[Problem statement]: How many lines in this material include the string "marker"? Answer with the number and nothing further.

[Records to use]:
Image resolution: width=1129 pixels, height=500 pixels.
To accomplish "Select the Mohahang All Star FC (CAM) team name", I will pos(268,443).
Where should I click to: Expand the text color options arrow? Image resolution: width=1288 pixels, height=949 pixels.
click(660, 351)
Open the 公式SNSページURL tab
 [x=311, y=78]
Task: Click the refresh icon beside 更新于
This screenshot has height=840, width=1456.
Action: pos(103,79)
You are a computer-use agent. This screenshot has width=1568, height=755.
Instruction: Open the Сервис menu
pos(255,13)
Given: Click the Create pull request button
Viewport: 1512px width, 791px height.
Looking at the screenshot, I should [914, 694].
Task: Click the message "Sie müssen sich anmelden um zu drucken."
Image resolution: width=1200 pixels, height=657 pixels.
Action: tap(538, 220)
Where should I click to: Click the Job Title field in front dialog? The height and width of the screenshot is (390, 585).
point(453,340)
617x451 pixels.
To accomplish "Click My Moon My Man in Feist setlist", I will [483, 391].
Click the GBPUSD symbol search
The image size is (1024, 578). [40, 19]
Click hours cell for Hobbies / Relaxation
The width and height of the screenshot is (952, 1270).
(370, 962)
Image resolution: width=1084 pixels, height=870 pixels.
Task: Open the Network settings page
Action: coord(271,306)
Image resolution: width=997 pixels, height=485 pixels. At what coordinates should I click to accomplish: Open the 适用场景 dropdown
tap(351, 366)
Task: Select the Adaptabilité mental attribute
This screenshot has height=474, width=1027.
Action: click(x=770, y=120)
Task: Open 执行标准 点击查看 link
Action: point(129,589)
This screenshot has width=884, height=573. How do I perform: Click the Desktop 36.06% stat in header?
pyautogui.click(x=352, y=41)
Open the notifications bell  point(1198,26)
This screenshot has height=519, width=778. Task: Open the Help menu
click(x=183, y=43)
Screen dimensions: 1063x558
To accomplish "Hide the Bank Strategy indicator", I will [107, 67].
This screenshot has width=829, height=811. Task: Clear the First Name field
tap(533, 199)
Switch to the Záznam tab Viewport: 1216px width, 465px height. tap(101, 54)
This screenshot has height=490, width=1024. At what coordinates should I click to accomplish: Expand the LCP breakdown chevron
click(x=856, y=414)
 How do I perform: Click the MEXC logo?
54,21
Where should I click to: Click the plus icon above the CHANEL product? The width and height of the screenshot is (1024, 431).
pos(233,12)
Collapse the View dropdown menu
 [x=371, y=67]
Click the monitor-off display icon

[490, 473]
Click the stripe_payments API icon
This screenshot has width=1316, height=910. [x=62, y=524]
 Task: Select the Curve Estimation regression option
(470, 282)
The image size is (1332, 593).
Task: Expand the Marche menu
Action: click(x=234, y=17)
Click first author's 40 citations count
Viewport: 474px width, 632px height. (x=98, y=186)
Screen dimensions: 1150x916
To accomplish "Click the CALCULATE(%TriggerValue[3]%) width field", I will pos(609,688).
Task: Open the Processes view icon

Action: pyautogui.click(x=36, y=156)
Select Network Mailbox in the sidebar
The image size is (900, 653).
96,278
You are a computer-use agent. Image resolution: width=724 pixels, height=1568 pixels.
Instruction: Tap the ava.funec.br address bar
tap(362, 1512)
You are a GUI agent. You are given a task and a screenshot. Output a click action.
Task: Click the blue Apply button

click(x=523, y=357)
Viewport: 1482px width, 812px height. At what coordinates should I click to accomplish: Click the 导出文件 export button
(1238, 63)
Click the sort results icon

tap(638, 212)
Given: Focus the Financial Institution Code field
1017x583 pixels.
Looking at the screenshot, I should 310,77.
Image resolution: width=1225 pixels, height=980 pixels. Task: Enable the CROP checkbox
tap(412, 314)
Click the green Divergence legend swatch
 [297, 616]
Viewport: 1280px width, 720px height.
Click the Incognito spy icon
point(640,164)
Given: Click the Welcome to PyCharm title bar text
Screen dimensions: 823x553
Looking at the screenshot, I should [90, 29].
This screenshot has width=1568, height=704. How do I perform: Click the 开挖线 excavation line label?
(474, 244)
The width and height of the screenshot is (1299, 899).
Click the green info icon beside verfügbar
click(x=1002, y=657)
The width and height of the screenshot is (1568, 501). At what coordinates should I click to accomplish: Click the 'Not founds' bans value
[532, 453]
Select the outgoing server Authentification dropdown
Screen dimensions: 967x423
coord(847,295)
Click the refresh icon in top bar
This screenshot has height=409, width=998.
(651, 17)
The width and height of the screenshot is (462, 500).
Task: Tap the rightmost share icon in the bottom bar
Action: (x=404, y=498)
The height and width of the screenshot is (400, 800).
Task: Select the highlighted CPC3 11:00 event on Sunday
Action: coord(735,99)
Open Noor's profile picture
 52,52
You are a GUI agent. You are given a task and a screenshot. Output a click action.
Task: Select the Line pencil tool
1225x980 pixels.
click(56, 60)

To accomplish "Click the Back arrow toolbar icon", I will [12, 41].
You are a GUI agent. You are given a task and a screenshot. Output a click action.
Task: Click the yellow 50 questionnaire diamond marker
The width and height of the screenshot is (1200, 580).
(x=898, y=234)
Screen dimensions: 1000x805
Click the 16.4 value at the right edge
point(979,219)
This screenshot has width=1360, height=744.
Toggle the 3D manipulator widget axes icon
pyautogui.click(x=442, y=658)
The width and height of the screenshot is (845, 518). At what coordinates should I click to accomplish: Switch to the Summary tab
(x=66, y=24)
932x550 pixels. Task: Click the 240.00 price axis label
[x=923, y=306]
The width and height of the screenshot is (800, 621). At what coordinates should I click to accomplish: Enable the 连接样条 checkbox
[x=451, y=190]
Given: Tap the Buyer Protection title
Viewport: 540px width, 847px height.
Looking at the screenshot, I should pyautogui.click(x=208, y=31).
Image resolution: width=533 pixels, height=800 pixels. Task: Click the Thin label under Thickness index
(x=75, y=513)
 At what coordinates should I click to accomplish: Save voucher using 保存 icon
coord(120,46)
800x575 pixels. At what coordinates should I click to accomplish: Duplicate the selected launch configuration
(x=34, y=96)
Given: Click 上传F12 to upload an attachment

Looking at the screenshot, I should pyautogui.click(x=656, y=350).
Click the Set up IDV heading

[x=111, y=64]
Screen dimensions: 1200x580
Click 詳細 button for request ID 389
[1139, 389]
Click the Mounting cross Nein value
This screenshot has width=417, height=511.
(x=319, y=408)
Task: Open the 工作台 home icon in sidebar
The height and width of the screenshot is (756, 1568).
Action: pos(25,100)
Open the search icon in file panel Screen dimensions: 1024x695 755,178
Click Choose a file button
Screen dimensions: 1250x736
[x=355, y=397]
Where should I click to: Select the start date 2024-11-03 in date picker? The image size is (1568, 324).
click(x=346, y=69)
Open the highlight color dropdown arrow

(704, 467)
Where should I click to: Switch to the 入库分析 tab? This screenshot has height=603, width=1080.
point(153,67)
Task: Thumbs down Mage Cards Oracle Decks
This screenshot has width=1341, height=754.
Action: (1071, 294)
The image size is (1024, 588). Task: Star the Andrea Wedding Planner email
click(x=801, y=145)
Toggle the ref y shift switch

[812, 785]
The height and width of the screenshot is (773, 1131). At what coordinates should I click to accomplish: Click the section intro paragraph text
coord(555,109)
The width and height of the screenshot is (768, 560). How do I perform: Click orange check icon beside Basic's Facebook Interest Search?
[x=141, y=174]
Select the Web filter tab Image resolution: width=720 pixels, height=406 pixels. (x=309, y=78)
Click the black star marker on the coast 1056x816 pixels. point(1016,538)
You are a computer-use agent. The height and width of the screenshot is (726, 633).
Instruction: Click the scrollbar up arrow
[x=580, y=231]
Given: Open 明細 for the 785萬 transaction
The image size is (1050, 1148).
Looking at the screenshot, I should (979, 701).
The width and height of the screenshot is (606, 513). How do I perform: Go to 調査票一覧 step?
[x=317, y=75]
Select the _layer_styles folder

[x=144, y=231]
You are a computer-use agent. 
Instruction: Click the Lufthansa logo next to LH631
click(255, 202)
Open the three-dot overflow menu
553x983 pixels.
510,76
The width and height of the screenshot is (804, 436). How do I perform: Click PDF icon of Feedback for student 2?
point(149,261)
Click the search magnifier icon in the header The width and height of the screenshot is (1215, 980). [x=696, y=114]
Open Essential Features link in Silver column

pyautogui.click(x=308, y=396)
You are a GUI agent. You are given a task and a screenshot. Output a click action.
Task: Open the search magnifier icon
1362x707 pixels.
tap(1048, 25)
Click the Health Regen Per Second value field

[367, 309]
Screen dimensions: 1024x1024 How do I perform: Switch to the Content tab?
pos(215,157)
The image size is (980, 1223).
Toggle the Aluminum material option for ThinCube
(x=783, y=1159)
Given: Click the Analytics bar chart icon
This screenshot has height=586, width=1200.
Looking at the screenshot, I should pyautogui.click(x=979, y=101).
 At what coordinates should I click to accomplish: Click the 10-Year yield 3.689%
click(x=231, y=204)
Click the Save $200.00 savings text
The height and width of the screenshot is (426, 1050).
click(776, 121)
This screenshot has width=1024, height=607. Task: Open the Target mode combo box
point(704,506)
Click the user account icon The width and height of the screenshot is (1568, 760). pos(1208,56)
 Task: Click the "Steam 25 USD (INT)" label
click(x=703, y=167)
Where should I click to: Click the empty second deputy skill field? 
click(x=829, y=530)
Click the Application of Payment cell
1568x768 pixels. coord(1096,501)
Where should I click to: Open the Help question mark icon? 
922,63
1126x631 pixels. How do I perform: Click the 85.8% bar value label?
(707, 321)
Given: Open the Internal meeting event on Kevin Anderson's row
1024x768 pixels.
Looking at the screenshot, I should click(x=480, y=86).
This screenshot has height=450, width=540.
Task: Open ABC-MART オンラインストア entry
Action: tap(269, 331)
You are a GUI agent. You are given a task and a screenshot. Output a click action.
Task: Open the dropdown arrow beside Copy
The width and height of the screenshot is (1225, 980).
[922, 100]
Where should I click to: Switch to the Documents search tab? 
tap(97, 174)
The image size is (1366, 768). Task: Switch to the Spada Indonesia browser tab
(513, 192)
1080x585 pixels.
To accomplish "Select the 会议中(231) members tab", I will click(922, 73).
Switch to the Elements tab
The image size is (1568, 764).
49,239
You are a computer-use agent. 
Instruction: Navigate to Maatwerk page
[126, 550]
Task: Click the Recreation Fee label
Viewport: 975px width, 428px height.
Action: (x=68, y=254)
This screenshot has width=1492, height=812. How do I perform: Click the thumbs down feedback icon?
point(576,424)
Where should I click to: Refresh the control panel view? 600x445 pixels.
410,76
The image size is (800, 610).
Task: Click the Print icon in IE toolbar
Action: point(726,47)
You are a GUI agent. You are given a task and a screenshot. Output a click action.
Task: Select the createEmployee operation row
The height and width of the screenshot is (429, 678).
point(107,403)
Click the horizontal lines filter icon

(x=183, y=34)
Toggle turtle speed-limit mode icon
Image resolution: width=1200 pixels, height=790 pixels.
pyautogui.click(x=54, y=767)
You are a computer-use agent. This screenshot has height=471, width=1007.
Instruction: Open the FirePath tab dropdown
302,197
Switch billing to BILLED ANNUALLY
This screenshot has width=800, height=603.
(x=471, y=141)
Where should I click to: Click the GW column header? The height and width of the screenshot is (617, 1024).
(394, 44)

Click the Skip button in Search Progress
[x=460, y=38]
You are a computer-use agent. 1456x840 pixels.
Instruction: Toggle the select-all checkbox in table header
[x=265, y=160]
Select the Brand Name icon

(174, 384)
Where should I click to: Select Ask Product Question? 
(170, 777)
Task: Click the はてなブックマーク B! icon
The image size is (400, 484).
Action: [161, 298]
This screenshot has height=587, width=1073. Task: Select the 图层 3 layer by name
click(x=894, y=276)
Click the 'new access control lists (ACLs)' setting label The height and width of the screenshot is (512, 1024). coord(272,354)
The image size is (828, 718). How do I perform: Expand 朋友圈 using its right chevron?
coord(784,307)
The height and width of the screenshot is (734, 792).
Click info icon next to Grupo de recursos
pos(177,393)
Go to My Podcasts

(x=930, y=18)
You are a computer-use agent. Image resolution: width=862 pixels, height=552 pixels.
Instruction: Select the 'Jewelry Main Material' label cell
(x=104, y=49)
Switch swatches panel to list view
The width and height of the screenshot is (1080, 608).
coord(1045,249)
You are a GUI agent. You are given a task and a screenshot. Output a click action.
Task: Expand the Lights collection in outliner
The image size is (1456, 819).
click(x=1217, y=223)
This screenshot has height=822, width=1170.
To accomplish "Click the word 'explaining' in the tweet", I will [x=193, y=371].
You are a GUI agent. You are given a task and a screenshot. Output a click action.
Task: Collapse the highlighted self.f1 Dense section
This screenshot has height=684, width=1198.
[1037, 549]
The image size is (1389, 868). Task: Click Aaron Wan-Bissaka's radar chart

[Output of the task]: 2